#### EXERCISE
Reproduce verbatim the entries below, from their first line through the line containing "Viewport: 797px width, 431px", both included.

#### RECORDS SUPPLIED

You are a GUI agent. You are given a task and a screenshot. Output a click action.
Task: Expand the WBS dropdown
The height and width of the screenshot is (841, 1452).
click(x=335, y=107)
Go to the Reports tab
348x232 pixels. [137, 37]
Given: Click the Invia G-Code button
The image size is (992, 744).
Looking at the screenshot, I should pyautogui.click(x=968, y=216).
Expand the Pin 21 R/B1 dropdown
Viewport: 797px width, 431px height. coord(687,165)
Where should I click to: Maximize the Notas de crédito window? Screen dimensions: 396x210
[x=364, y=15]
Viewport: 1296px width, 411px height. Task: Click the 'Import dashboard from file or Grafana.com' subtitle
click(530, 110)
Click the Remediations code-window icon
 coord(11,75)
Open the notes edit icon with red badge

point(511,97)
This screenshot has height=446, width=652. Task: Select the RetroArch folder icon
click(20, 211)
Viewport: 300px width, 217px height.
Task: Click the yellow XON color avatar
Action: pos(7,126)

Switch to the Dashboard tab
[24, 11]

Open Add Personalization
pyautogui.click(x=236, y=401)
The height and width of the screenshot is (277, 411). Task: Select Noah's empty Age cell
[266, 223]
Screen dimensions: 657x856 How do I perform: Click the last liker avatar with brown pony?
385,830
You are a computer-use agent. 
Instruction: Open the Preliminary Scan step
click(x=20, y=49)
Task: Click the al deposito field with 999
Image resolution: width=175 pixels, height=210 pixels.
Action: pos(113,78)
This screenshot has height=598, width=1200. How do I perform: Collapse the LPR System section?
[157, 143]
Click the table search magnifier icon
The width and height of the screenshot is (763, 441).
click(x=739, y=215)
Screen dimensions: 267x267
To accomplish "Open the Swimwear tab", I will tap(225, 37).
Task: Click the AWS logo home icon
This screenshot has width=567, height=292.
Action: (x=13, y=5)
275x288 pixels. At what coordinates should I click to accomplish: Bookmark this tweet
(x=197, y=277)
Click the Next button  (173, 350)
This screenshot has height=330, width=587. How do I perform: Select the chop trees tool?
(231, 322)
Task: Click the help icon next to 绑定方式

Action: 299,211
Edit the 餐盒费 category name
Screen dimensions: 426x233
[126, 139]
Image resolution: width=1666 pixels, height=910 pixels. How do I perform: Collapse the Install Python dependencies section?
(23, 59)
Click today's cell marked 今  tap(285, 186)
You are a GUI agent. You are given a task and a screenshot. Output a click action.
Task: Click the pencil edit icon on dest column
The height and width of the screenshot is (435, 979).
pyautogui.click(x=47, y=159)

#### RESULT OF THE EXERCISE
You are a GUI agent. You are given a task and a screenshot. Output a click action.
Task: Expand the WBS dropdown
The height and width of the screenshot is (841, 1452).
click(x=335, y=107)
Go to the Reports tab
348x232 pixels. [137, 37]
Given: Click the Invia G-Code button
The image size is (992, 744).
Looking at the screenshot, I should pyautogui.click(x=968, y=216).
Expand the Pin 21 R/B1 dropdown
Viewport: 797px width, 431px height. coord(687,165)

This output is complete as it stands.